Creation of the Hindu Mahasabha and RSS:
The emergence of Hindu consciousness and identity is rooted in the late 19th century. Its origins can be traced to the Hindu revivalism of the Arya Samaj, a Hindu reform movement founded in 1875, and the 'extremism' of the Congress leader Bal Gangadhar Tilak. The growth of Hindu nationalism, in contrast, is a product of the early 20th century. Politically, the concept of Hindu nationalism (or communalism as it was then called) was first articulated by the Hindu Mahasabha, a movement that was founded in 1914 at Hardwar by Pandit Madan Mohan Malaviya in reaction to the creation of the Muslim League in 1906. In its early years the organization was obscured by the Congress party with which most of its members were associated. The Lucknow Pact of 1916 and the ascendency of the Moderates within the Congress alienated many of the Hindu extremists, however, and under the leadership of V.D. Savarkar, an admirer of Tilak and, like him, a Chitpavan Brahmin from Maharashtra, the Mahasabha parted with the Congress in a call to 'Hinduize all politics and militarize Hinduism.' (source: Hargrove and Kochanek)
I didn't know that the members of the Mahasabha were in the Congress early on. It's also interesting to hear that they came into existence initially as a reaction to the forming of the Muslim League.
The RSS was briefly banned after the assasination of Mahatma Gandhi in January 1948 (Godse was associated with the RSS). It was also banned during 1975-1977, when Indira Gandhi had assumed dictatorial powers. It was banned yet again for a short while after the razing of the Babri Masjid in December 1992.
Organizations like the BJP and the VHP were actually formed rather recently:
Over the past 50 years, the RSS (Rashtriya Swayamsevak Sangh) has emerged as an increasingly powerful force in India and has become the head of what is now known as the Sangh Parivar, or family of Hindu nationalist organizations, with a spread across all sectors of Hindu society. These organizations include the Akhil Bharatiya Vidyarthi Parishad, founded in 1948 and now the largest student organization in India; the Bharatiya Mazdoor Sangh (BMS), founded in 1955 and today the largest trade union in the country; the Jana Sangh (1951) and its successor, the BJP, representing the political arm of the RSS; the Vishwa Hindu Parishad (VHP), founded in 1964, and its thuggish offshoot the Bajrang Dal (1984), which represent the more explicitly religious wing; and the newly formed Swadeshi Jagaran Manch, founded in 1991 to protect Indian economic self-reliance from the threat of foreign capital.
The last is interesting -- I hadn't heard of the Swadeshi Jagaran Manch (they have a website -- note the iconic use of Gandhi's image!). It seems confusing, since the BJP government was pro-foreign investment and privatization. On the other hand, the nativist slant communalism makes "self-reliance" an obvious ideological endpoint. I'm curious to find out more about how the Swadeshi Jagaran Manch is thought of by the mainstream Hindu nationalist groups.

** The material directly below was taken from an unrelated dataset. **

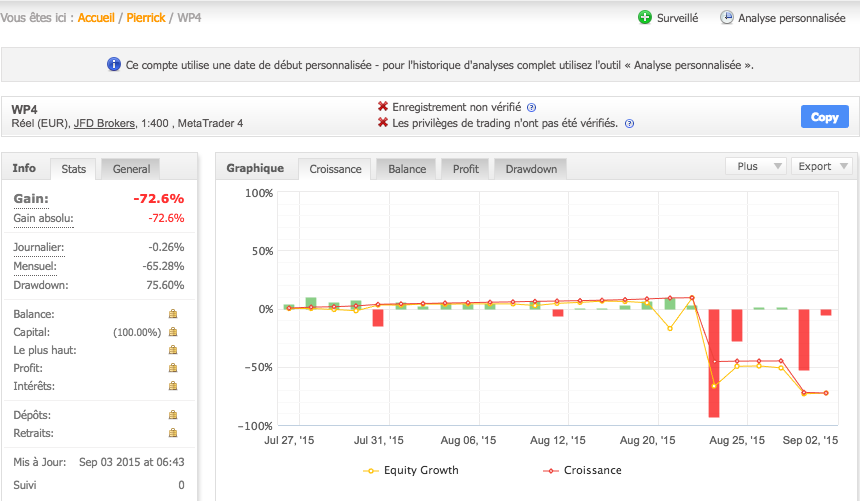Switch to the Drawdown chart tab

531,169
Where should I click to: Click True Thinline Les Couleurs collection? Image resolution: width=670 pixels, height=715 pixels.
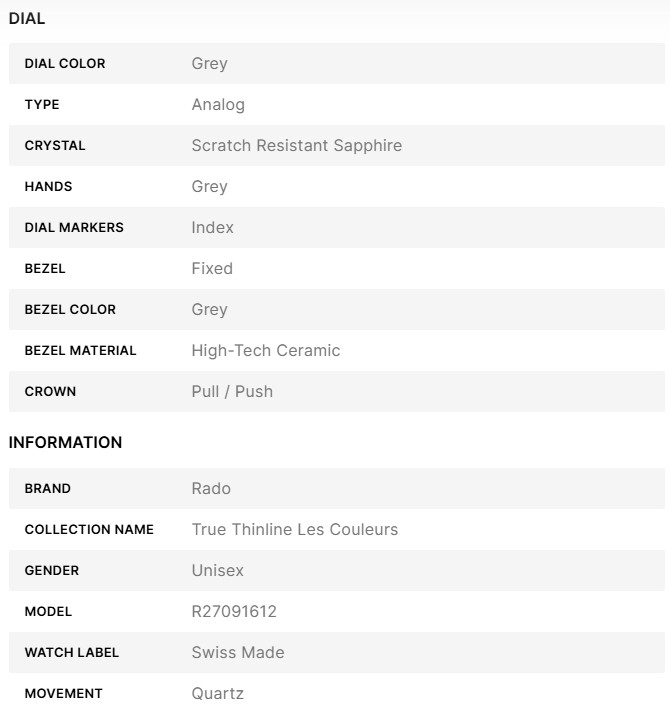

Finally, the RSS today. It is important to note that they are not just thugs. Indeed, I suspect that much of their mass-support comes from their social programs, which build credibility in local communities:
From 1977, the RSS undertook a major effort to expand membership, and it met with resounding success. It is estimated that there are today more than 2.5 million members who attend meetings of the shakha, or unit, every day of the year. Here, for about one hour at either dawn or dusk, RSS volunteers uniformed in khaki shorts engage in an intensive program of ideological discussion, physical exercise, and military discipline. There are some 40,000 shakhas throughout India, each having 50-100 active members with a neighborhood base. RSS support is predominantly urban and lower middle class. From its traditional geographic core in North India, the movement has spread into the Northeast and into South India. It has also begun to make inroads into the countryside and has won support among Dalits (untouchables) and tribals. The RSS places increasing emphasis on social work and has been active in flood relief and in literacy campaigns.
I don't know if the number given (2.5 million) is still accurate. Does anyone know if that has changed in recent years? Has the support for the RSS changed following the BJP defeat? (Probably not, I'm guessing)
Also, does anyone disagree with Hargrave and Kochanek's factual data or interpretations? They give extensive footnotes, but I'm curious to know if people have other interpretations of the history.